*Work order*: Once you find the line with "Given: Click 自动 auto scale button" in the data that follows, repeat it and every line after it exactly, through the line with "Viewport: 733px width, 853px height.".

━━━━━ Dataset

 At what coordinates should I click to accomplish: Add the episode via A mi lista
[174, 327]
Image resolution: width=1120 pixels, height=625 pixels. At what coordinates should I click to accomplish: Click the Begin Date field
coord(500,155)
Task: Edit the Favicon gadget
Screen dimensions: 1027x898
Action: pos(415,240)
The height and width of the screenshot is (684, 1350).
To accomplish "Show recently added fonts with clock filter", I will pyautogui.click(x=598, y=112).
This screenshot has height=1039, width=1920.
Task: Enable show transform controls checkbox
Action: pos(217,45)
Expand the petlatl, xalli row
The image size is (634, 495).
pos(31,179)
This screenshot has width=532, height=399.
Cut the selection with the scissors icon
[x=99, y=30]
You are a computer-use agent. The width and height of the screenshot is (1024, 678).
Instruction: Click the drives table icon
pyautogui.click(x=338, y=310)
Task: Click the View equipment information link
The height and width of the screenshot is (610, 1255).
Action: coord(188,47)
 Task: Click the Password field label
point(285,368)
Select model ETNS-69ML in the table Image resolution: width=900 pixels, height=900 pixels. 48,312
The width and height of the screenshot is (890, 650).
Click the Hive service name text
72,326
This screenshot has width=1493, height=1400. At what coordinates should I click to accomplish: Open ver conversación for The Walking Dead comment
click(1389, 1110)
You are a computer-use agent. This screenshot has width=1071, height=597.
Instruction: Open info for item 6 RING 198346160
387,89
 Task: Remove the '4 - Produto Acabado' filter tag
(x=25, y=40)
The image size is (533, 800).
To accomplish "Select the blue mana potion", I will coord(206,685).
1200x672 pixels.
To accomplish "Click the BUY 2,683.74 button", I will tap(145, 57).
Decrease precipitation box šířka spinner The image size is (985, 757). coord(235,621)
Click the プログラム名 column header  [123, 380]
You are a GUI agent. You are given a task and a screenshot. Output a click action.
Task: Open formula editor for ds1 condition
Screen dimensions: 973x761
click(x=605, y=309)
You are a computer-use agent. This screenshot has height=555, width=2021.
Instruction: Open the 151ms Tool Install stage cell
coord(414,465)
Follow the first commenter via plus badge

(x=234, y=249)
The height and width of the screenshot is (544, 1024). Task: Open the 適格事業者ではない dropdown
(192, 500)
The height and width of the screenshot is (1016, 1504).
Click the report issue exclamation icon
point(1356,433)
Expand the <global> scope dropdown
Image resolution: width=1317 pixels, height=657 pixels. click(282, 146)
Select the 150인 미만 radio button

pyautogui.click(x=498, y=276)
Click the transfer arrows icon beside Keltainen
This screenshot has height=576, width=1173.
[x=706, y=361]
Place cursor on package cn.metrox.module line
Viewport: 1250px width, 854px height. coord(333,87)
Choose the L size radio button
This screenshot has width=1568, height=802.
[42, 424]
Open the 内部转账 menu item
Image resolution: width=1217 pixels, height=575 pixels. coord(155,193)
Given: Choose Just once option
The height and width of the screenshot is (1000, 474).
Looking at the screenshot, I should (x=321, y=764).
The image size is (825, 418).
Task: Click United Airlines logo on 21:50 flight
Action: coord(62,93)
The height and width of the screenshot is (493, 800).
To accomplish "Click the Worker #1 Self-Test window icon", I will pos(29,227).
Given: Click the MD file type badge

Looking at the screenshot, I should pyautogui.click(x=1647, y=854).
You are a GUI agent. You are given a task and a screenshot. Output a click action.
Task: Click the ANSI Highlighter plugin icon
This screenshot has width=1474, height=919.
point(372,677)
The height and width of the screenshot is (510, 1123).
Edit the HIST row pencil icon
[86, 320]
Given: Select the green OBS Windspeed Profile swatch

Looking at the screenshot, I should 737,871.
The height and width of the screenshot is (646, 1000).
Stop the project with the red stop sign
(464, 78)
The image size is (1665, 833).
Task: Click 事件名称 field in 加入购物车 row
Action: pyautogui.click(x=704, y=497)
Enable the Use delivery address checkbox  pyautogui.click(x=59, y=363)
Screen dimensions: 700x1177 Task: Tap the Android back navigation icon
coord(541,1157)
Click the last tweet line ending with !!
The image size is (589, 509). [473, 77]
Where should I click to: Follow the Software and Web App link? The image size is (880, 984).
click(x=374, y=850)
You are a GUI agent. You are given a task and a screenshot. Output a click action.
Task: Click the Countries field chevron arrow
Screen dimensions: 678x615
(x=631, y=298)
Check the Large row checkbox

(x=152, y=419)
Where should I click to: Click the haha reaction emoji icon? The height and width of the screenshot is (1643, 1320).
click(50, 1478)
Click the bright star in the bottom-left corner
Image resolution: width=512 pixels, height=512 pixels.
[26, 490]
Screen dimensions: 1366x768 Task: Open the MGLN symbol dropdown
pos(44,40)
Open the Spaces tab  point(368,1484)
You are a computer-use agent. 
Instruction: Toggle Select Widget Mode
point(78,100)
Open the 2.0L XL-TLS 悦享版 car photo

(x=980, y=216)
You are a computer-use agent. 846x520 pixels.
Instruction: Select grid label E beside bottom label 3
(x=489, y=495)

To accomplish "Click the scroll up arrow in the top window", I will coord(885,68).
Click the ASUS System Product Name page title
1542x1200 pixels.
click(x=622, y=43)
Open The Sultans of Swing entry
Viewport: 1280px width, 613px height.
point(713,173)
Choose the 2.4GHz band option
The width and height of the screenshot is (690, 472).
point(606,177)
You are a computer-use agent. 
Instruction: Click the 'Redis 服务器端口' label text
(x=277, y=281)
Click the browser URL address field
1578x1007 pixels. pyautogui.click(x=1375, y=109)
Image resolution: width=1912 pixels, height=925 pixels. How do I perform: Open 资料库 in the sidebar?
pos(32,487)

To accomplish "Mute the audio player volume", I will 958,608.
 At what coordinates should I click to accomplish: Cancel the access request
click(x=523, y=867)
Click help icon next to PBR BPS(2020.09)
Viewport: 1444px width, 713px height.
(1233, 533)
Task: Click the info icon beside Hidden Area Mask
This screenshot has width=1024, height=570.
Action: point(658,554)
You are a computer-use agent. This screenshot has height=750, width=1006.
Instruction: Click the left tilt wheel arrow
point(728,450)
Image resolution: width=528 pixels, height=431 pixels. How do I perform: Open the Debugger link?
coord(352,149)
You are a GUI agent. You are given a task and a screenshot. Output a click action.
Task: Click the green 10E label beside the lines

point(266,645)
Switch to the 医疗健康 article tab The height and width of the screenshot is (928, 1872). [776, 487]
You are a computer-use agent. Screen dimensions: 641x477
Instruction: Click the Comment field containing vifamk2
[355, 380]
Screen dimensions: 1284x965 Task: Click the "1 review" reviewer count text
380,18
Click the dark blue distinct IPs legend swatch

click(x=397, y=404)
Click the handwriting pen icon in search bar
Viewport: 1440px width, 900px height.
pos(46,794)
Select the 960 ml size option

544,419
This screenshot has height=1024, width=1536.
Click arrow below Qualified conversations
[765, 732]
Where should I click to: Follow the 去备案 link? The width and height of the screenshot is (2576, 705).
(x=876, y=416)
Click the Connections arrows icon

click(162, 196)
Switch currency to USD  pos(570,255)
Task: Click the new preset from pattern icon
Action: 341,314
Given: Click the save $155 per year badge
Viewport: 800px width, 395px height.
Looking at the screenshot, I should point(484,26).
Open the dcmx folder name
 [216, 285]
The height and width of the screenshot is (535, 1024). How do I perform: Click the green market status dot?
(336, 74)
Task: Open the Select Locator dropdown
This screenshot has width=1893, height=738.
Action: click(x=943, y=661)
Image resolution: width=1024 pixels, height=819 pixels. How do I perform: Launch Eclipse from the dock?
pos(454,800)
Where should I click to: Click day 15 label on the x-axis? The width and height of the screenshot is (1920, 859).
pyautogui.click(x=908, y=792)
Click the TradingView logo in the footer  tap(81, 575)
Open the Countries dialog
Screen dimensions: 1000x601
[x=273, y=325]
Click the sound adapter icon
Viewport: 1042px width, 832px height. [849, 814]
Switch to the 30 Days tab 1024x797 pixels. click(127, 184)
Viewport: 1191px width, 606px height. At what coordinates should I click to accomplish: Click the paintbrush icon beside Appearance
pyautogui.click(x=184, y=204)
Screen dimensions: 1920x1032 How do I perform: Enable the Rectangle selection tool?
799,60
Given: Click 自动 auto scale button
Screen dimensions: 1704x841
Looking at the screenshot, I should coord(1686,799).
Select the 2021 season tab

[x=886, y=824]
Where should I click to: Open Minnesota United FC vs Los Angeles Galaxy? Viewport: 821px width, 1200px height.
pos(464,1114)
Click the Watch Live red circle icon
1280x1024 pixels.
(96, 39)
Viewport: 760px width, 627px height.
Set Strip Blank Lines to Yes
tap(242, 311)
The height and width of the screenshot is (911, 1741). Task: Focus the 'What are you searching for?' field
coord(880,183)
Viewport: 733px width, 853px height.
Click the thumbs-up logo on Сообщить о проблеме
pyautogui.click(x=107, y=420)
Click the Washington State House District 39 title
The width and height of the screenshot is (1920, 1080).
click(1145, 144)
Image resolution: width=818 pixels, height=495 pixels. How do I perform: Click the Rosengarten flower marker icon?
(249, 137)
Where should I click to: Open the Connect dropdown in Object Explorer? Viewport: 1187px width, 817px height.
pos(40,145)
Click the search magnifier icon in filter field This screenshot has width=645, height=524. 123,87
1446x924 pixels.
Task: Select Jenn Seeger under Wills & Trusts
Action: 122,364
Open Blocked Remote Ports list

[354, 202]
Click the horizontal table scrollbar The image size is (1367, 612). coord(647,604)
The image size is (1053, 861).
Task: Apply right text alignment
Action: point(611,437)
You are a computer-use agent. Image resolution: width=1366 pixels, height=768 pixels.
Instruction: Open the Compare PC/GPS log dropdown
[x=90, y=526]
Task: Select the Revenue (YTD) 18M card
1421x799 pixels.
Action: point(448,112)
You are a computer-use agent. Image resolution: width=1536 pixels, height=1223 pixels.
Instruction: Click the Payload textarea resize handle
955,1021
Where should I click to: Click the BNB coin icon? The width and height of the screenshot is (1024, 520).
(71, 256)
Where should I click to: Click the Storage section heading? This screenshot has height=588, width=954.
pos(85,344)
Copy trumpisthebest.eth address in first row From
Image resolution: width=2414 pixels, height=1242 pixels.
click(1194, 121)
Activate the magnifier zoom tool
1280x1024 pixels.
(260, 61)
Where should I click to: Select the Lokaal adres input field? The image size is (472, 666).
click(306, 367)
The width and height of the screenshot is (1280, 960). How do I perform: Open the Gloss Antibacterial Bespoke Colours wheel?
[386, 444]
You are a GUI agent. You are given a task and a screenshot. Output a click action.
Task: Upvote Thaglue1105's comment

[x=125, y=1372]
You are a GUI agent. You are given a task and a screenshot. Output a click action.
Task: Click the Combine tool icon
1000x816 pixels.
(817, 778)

━━━━━━━━━━

*Result*:
Given: Click 自动 auto scale button
Screen dimensions: 1704x841
Looking at the screenshot, I should coord(1686,799).
Select the 2021 season tab

[x=886, y=824]
Where should I click to: Open Minnesota United FC vs Los Angeles Galaxy? Viewport: 821px width, 1200px height.
pos(464,1114)
Click the Watch Live red circle icon
1280x1024 pixels.
(96, 39)
Viewport: 760px width, 627px height.
Set Strip Blank Lines to Yes
tap(242, 311)
The height and width of the screenshot is (911, 1741). Task: Focus the 'What are you searching for?' field
coord(880,183)
Viewport: 733px width, 853px height.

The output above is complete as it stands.